Akai Teruko (赤井輝子, November 6, 1514 – December 17, 1594) or Myoinni (妙印尼)  was a late-Sengoku period Onna-musha warrior. Teruko was a woman trained in ko-naginata, fought in many battles when younger and commanded three thousand soldiers in Kanayama castle at 70 years old. She was a daughter of Akai Terumitsu, spouse of Yura Shigeru, a retainer of the Hōjō clan, and grandmother of Kaihime.

In contrast to her famous granddaughter, Kaihime, who was known as "The most beautiful woman in east Japan" (東国無双の美人), Teruko was known as ''The strongest woman in the Warring States Period'' (戦国時代最強の女丈夫).

Early life 
Teruko was born as the daughter of Tatebayashi Castle lord Akai Terumitsu.
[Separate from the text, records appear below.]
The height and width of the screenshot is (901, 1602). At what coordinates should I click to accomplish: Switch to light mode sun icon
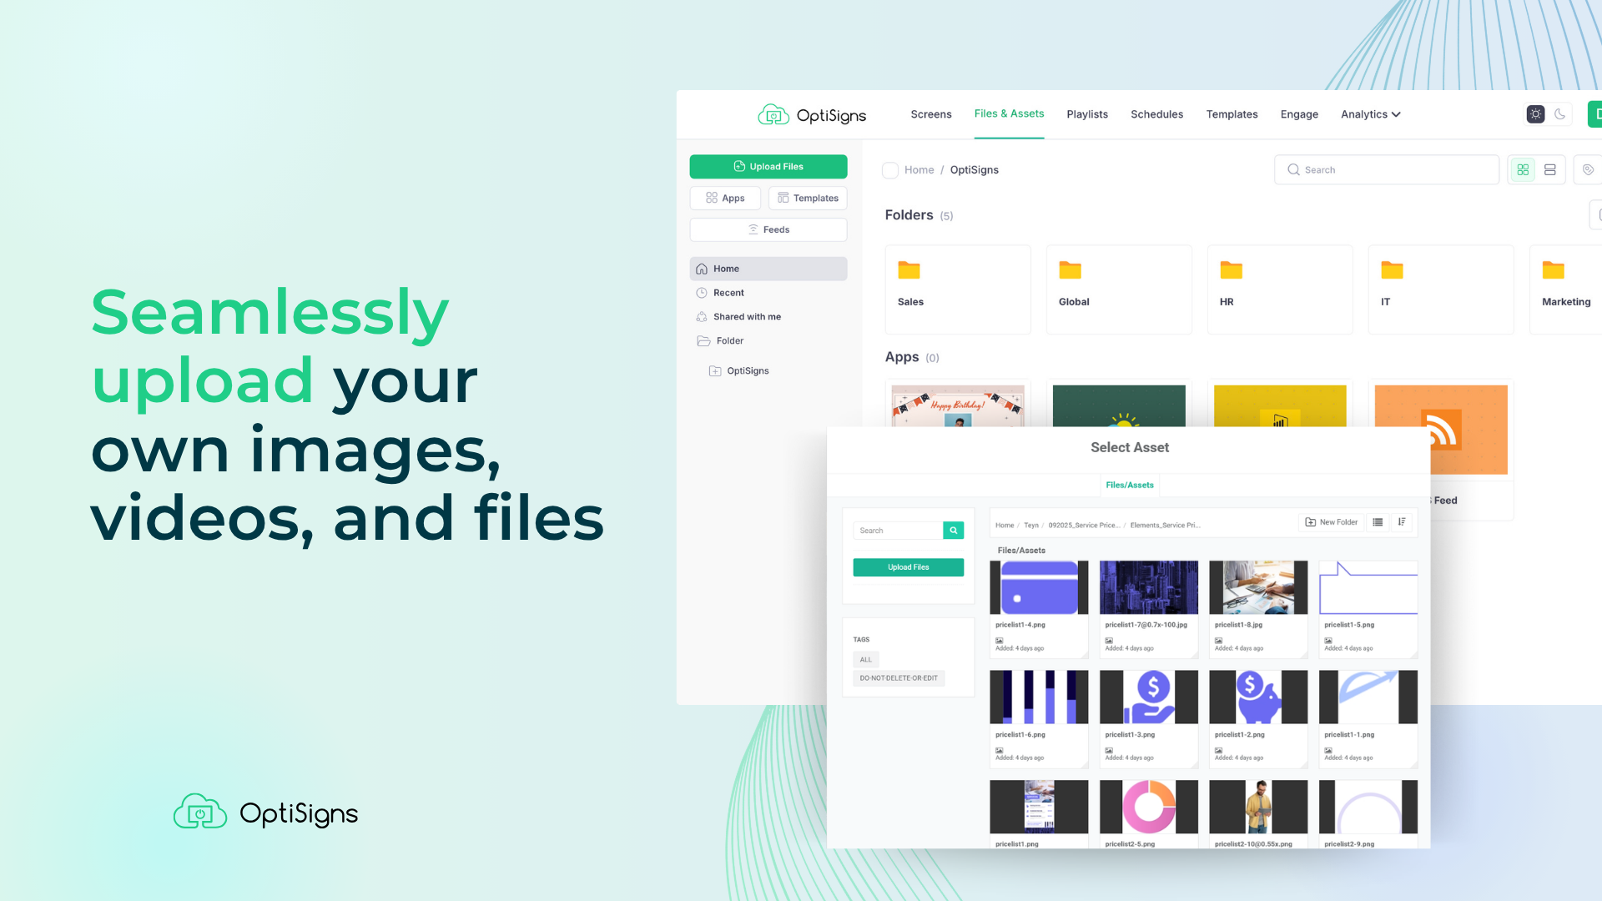[1535, 114]
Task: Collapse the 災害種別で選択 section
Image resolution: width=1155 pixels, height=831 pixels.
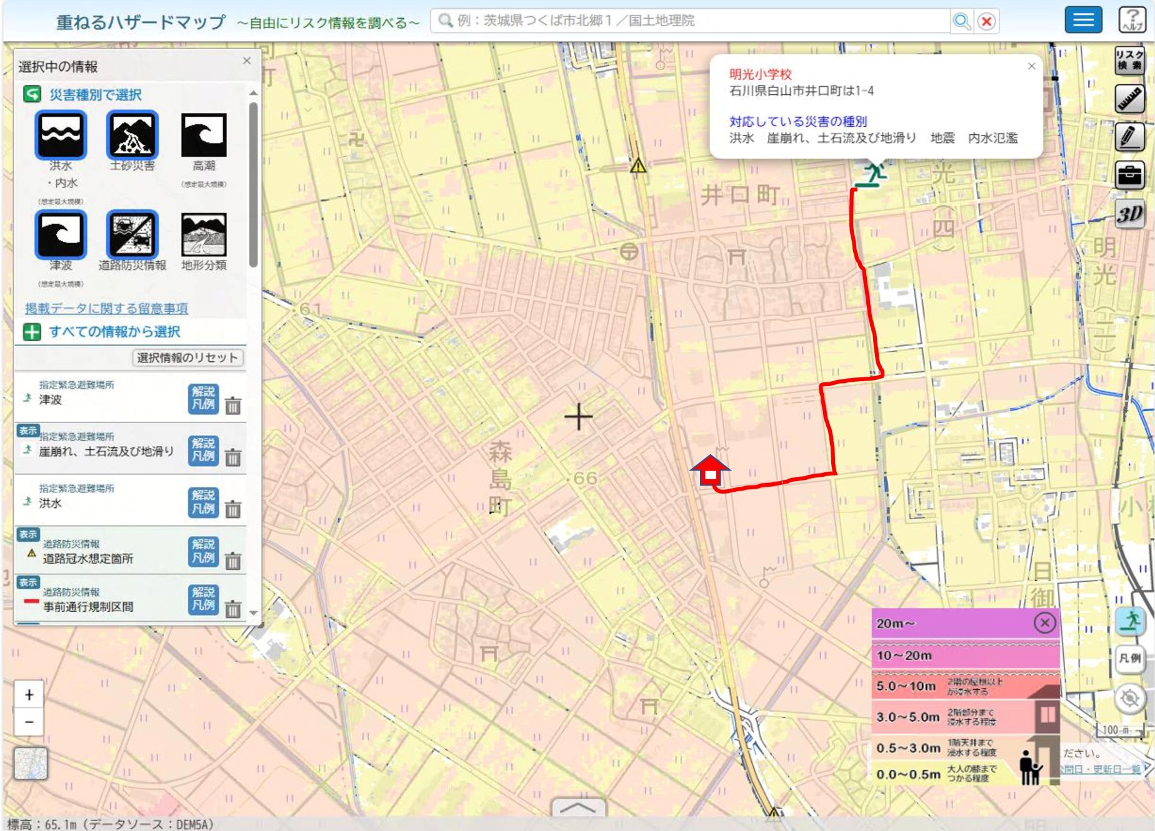Action: coord(32,94)
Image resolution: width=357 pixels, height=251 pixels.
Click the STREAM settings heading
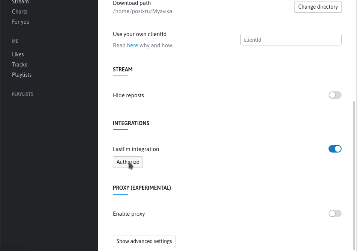click(123, 70)
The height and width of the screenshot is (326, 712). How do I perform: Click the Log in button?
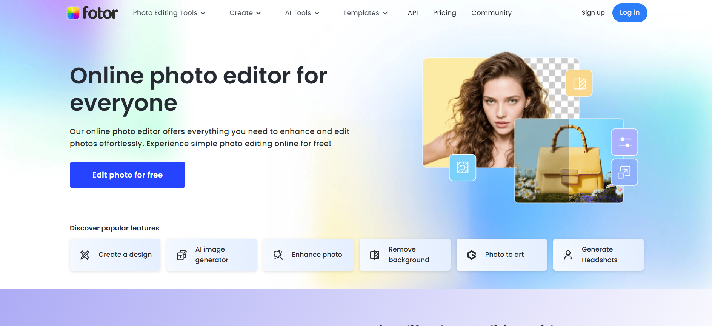[x=629, y=13]
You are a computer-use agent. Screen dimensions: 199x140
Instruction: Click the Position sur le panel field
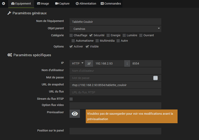point(115,131)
According to legend, Teruko's father saved a young fox from naughty children, and then in the evening an Inari appeared and recommended a location for his castle, drawing a design for the fortifications on the ground by its tail. The castle that Teruko lived during her early life was the target of constant threats from the Uesugi, Takeda and Later Hōjō clans. There are no details about Teruko's life with her father, but it is likely that she was trained in military skills from the early age.

Arrival to the Yura clan 
Terumitsu proposed a political marriage between Teruko and Yura Shigeru, the head of the Yura clan and lord of Kanayama castle in currently Gunma Prefecture. During the marriage to Shigeru, she gave birth to Yura Kunishige and Nagao Akinaga. She had a daughter who married the lord of Oshi castle, Narita Ujinaga, during the wedding Teruko's daughter gave birth to Kaihime.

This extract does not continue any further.